La CinéFabrique est une jeune école de cinéma, basée à Lyon et Marseille, et son credo nous séduit, qui marque son ambition politique : « Ouvrir les métiers du cinéma à une réelle diversité sociale, culturelle, géographique, mais aussi à la diversité des niveaux scolaires, des points de vue, et à la parité femmes-hommes ». Nous vous proposons cette semaine dans notre Première Bobine trois courts métrages issus de cette formation, qui fait d'ailleurs l'actualité en ce moment avec le succès en salle du long métrage Vingt Dieux, de Louise Courvoisier, étudiante de la première promotion.

Dans Je suis de passage, Bénédicte Heili erre dans Sète, ville honnie : « le port, les tielles, Brassens, tout y est ». C'est joli Sète et on devrait l'aimer, comme on devrait aimer sa grand-mère. Pour la réalisatrice, c'est un peu plus compliqué, et ce film est comme une enquête sur cette femme, mère de sa mère, sur le passé familial... Faire un film est parfois un début de réparation, quand quelque chose a blessé quelque part.

Autre passé familial, très impressionnant : celui de Noah Cohen. Dans Last Call, il retrace l'histoire de son père, qui embarqua toute sa famille dans ses tribulations : une cavale, une vraie, de par le monde. C'est que l'homme, qui fit fortune et mena la grande vie (avec villas aux States et autres) grâce au commerce de l'art, fut rapidement rattrapé par 24 chefs d'accusation... D'aéroport en aéroport, de fuite en fuite, on nous raconte là, grâce aux archives familiales, l'histoire d'une chute qui est aussi celle d'une famille toute entière, d'une femme et de deux enfants balottés par un destin extraordinaire... Un film auquel nous avions accordé le Prix Tënk Jeune Création au Fipadoc en 2023 !


Et en 2024, c'est à Basia: Three Short Stories que revint ce prix. Un portrait d'une octogénaire vaillante – plusieurs portraits en un seul, même : une mère, une grand-mère, une sœur et... une actrice ! Le réalisateur, Mateusz Pietrak, filme cette femme avec toutes ses personnalités, parfois tendre, parfois inquiète de la mort qui pourrait être proche, et puis pleine de courage pour se produire sur scène, dans un monologue final marquant...

Extrait de données

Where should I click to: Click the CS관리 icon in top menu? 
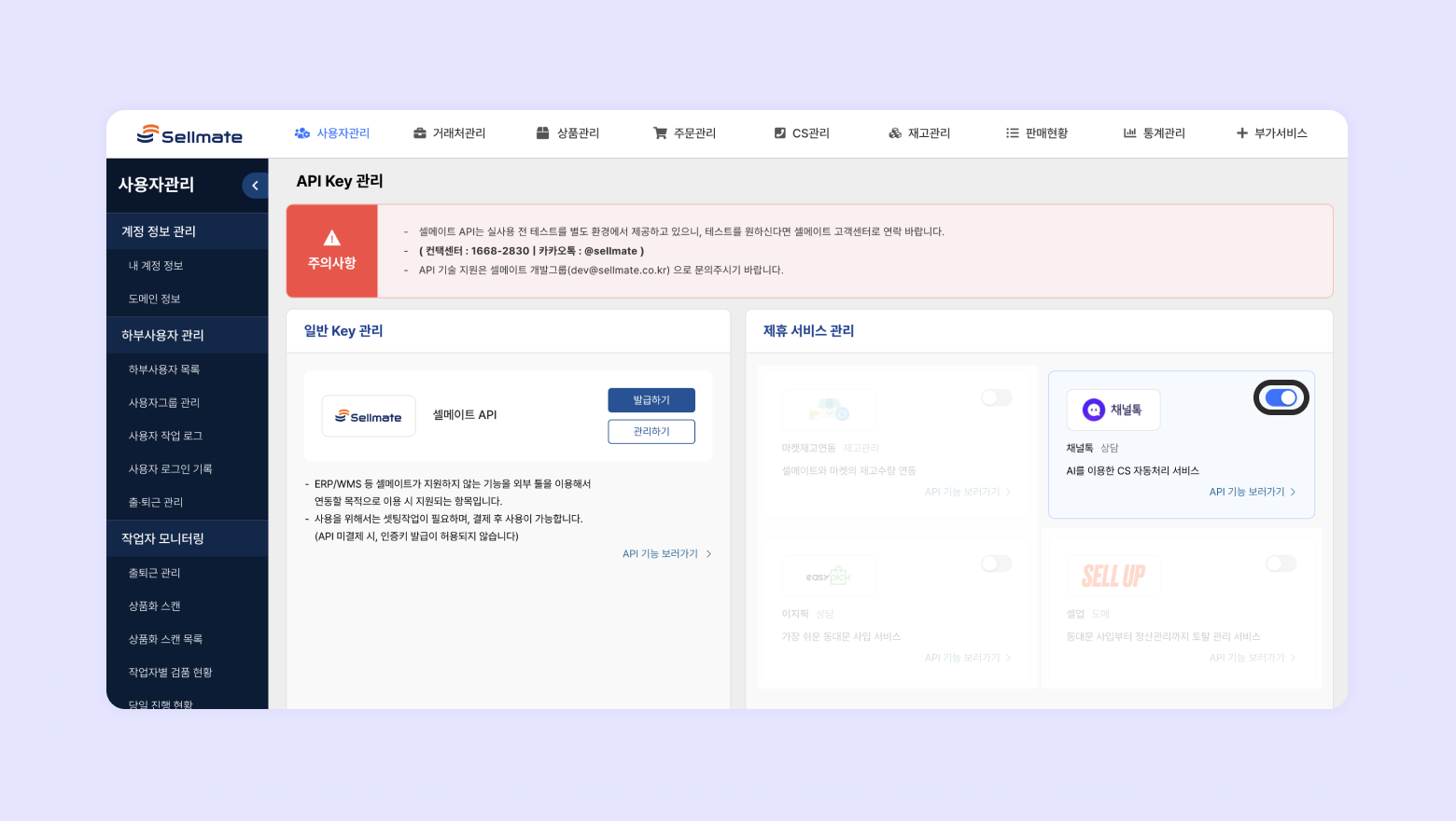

Liste des tâches
1. Répondez à ces questions d'après l'extrait sur la CinéFabrique :
(a) Dans quelles villes l'école est-elle installée ?
(b) Dans quelle ville Bénédicte Heili erre-t-elle dans Je suis de passage ?
(c) Par combien de chefs d'accusation le père de Noah Cohen a-t-il été rattrapé ?
2. Reprenez mot pour mot le passage de l'extrait qui commence par « La CinéFabrique est » et se poursuit jusqu'à « la première promotion. ».
Les données ci-dessus forment un ensemble à part, sans lien avec l'extrait.

Réponses par tâche
1.
(a) À Lyon et à Marseille.
(b) À Sète.
(c) Par 24 chefs d'accusation.

2.
La CinéFabrique est une jeune école de cinéma, basée à Lyon et Marseille, et son credo nous séduit, qui marque son ambition politique : « Ouvrir les métiers du cinéma à une réelle diversité sociale, culturelle, géographique, mais aussi à la diversité des niveaux scolaires, des points de vue, et à la parité femmes-hommes ». Nous vous proposons cette semaine dans notre Première Bobine trois courts métrages issus de cette formation, qui fait d'ailleurs l'actualité en ce moment avec le succès en salle du long métrage Vingt Dieux, de Louise Courvoisier, étudiante de la première promotion.